>> Start Supplied records

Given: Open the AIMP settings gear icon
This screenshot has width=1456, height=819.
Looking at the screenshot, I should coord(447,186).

>> End Supplied records
>> Start Supplied records

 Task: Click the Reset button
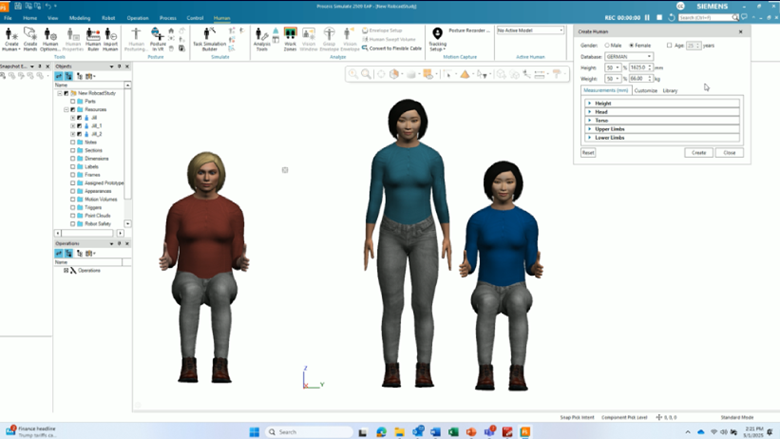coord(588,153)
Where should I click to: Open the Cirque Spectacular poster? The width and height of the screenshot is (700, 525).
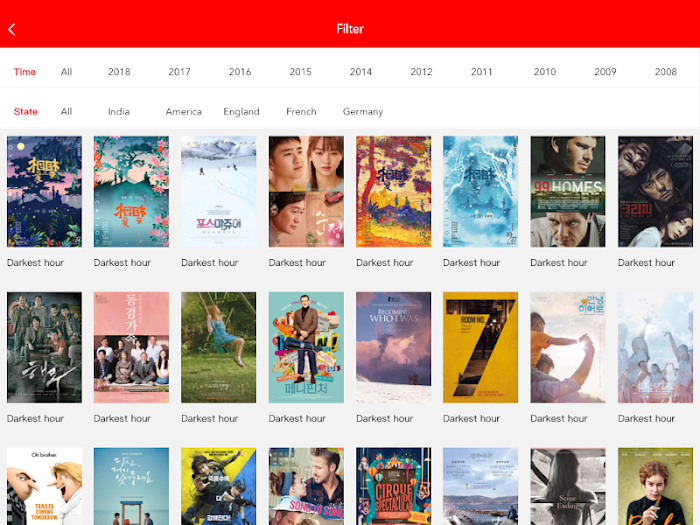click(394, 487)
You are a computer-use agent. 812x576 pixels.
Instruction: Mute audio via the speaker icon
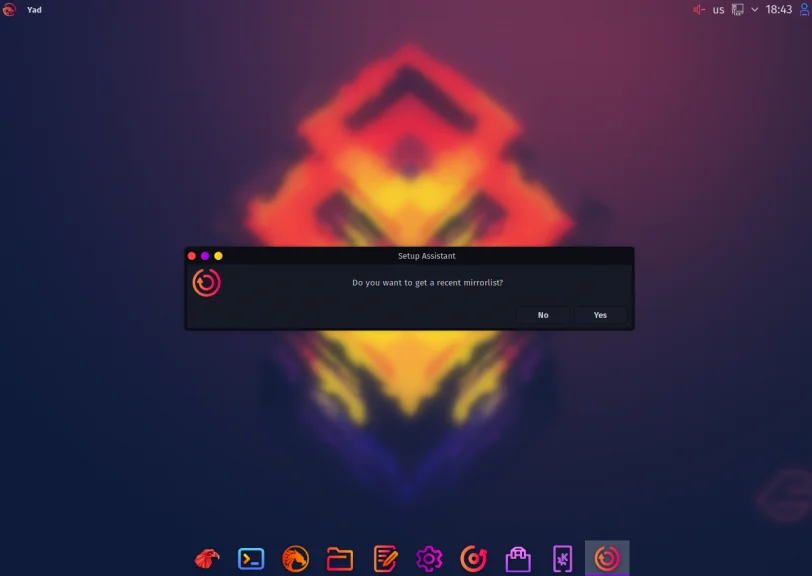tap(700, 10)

>> End Supplied records

> Do this
Pull out each line of the records that includes the word "screenshot" and list those lines.

> The solution
This screenshot has width=1456, height=819.
Looking at the screenshot, I should coord(447,186).
Where should I click to: Open the Cirque Spectacular poster? The width and height of the screenshot is (700, 525).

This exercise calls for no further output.